## WHAT THIS TASK INVOLVES
Here is the listing. Report each line in it that contains the string "pencil".

## STUDY MATERIAL
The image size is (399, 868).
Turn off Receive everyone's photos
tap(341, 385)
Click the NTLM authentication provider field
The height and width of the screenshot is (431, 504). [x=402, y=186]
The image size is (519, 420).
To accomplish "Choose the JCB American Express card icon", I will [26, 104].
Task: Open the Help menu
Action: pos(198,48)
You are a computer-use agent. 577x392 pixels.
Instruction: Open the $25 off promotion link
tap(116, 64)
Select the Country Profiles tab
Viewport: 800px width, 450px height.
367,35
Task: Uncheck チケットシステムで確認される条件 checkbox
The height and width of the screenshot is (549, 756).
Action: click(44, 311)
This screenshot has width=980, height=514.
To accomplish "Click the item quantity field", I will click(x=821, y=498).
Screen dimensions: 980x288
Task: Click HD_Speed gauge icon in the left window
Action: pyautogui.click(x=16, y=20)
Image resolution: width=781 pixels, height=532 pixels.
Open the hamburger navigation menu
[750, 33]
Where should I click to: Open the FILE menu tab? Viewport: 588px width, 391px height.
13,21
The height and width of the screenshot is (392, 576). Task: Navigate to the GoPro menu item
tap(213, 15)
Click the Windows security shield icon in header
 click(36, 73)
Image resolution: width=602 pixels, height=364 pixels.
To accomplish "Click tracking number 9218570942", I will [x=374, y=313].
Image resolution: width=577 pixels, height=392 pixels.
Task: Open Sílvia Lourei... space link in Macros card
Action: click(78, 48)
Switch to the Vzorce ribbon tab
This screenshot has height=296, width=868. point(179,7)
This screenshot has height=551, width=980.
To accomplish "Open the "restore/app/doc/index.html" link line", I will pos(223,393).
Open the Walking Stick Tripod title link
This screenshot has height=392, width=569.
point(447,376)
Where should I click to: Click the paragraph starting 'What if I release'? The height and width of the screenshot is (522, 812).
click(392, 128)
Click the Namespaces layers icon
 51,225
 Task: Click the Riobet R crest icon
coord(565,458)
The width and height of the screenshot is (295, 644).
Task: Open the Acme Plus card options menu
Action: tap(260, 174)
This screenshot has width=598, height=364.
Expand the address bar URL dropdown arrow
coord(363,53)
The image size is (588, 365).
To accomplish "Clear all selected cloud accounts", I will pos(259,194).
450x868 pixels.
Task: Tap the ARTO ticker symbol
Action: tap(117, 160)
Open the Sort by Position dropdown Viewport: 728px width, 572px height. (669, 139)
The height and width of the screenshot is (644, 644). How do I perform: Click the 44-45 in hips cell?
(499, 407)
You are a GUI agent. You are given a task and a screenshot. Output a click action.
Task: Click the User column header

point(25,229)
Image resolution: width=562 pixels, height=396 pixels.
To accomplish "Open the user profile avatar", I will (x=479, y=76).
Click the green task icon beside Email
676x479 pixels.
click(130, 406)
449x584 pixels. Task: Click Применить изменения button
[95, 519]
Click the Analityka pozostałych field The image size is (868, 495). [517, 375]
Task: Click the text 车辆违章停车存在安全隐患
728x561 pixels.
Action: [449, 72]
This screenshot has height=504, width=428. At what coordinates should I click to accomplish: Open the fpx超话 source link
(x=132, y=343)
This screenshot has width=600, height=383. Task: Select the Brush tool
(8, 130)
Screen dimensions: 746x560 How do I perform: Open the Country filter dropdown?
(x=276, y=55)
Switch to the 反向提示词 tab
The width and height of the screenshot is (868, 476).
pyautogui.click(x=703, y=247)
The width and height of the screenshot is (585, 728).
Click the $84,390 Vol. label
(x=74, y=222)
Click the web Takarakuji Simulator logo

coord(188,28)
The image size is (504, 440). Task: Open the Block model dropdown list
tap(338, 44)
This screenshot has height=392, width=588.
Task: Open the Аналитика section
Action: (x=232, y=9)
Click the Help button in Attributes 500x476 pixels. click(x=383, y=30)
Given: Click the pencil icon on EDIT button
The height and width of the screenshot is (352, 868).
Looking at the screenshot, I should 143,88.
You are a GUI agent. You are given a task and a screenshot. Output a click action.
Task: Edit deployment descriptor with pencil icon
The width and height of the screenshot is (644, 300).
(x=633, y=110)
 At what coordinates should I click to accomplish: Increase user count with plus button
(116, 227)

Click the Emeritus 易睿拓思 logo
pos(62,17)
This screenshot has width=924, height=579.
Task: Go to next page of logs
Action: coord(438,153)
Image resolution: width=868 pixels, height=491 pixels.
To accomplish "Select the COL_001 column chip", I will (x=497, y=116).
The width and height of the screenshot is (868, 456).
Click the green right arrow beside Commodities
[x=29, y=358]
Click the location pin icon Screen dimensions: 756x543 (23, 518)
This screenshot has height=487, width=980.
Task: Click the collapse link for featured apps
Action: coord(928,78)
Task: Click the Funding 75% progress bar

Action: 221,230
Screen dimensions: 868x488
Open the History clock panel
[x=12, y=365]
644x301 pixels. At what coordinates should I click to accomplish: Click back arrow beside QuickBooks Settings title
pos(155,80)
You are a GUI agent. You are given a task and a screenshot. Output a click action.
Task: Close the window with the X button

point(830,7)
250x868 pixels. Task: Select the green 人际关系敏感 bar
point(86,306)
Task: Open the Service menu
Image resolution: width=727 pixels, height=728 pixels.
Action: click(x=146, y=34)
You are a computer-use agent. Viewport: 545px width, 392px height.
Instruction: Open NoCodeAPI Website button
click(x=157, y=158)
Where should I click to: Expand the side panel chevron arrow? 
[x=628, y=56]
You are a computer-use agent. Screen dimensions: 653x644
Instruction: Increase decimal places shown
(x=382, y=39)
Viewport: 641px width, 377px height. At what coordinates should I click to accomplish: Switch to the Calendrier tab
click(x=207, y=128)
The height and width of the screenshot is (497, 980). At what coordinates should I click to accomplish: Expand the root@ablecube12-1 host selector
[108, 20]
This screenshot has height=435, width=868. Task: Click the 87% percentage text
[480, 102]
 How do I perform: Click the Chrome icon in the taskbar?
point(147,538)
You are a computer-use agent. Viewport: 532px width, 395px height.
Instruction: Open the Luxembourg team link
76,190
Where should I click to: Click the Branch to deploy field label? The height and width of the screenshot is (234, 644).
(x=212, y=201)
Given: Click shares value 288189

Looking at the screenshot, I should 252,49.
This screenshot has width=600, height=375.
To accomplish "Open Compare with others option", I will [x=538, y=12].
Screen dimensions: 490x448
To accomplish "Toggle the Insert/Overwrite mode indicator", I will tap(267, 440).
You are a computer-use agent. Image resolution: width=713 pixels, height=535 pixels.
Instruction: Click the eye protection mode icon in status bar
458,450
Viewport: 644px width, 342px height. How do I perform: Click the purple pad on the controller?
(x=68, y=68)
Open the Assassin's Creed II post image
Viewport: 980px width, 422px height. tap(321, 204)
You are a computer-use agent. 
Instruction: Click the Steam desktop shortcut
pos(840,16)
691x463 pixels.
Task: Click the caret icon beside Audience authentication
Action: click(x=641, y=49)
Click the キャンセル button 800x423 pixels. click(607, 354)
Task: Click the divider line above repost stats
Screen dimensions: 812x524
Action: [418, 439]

## WRITTEN REPLY
Given: Click the pencil icon on EDIT button
Task: Edit deployment descriptor with pencil icon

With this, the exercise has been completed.